*Written exercise:*
Format every line of the listing below as a numbered list, omitting blank lines.
----- Material provided -----
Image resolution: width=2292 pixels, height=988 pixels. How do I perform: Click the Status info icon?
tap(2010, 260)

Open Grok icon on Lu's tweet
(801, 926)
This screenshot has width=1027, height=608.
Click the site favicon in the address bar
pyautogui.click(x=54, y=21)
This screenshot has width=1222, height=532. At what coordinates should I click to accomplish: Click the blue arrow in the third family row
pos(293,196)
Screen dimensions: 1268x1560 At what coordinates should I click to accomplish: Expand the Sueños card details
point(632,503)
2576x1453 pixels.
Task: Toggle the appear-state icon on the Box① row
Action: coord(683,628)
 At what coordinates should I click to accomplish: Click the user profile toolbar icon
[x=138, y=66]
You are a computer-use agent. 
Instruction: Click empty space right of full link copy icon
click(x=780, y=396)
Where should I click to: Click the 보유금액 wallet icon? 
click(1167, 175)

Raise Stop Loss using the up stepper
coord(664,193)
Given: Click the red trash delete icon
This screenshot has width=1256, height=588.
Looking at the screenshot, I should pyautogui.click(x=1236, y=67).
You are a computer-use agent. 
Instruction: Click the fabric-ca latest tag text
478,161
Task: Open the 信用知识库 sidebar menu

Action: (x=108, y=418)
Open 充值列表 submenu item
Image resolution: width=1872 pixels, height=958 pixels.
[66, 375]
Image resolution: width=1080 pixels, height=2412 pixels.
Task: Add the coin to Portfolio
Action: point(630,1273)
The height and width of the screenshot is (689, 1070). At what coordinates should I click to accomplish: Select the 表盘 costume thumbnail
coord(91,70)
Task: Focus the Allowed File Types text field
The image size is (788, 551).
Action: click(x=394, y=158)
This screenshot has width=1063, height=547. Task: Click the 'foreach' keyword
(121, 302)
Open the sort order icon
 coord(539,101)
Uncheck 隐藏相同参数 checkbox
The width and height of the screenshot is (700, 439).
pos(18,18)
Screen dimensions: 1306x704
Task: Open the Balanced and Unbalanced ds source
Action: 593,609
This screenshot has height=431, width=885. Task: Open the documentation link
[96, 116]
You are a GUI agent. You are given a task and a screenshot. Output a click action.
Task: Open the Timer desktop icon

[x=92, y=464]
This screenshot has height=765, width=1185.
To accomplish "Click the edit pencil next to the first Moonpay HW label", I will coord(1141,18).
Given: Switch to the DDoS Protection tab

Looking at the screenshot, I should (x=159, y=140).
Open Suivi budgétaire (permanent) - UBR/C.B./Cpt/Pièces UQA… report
-----
*The answer:*
1. Image resolution: width=2292 pixels, height=988 pixels. How do I perform: Click the Status info icon?
2. tap(2010, 260)
3. Open Grok icon on Lu's tweet
4. (801, 926)
5. This screenshot has width=1027, height=608.
6. Click the site favicon in the address bar
7. pyautogui.click(x=54, y=21)
8. This screenshot has width=1222, height=532. At what coordinates should I click to accomplish: Click the blue arrow in the third family row
9. pos(293,196)
10. Screen dimensions: 1268x1560 At what coordinates should I click to accomplish: Expand the Sueños card details
11. point(632,503)
12. 2576x1453 pixels.
13. Task: Toggle the appear-state icon on the Box① row
14. Action: coord(683,628)
15.  At what coordinates should I click to accomplish: Click the user profile toolbar icon
16. [x=138, y=66]
17. You are a computer-use agent. 
18. Instruction: Click empty space right of full link copy icon
19. click(x=780, y=396)
20. Where should I click to: Click the 보유금액 wallet icon? 
21. click(1167, 175)
22. Raise Stop Loss using the up stepper
23. coord(664,193)
24. Given: Click the red trash delete icon
25. This screenshot has width=1256, height=588.
26. Looking at the screenshot, I should pyautogui.click(x=1236, y=67).
27. You are a computer-use agent. 
28. Instruction: Click the fabric-ca latest tag text
29. 478,161
30. Task: Open the 信用知识库 sidebar menu
31. Action: (x=108, y=418)
32. Open 充值列表 submenu item
33. Image resolution: width=1872 pixels, height=958 pixels.
34. [66, 375]
35. Image resolution: width=1080 pixels, height=2412 pixels.
36. Task: Add the coin to Portfolio
37. Action: point(630,1273)
38. The height and width of the screenshot is (689, 1070). At what coordinates should I click to accomplish: Select the 表盘 costume thumbnail
39. coord(91,70)
40. Task: Focus the Allowed File Types text field
41. The image size is (788, 551).
42. Action: click(x=394, y=158)
43. This screenshot has width=1063, height=547. Task: Click the 'foreach' keyword
44. (121, 302)
45. Open the sort order icon
46.  coord(539,101)
47. Uncheck 隐藏相同参数 checkbox
48. The width and height of the screenshot is (700, 439).
49. pos(18,18)
50. Screen dimensions: 1306x704
51. Task: Open the Balanced and Unbalanced ds source
52. Action: 593,609
53. This screenshot has height=431, width=885. Task: Open the documentation link
54. [96, 116]
55. You are a GUI agent. You are given a task and a screenshot. Output a click action.
56. Task: Open the Timer desktop icon
57. [x=92, y=464]
58. This screenshot has height=765, width=1185.
59. To accomplish "Click the edit pencil next to the first Moonpay HW label", I will coord(1141,18).
60. Given: Switch to the DDoS Protection tab
61. Looking at the screenshot, I should (x=159, y=140).
62. Open Suivi budgétaire (permanent) - UBR/C.B./Cpt/Pièces UQA… report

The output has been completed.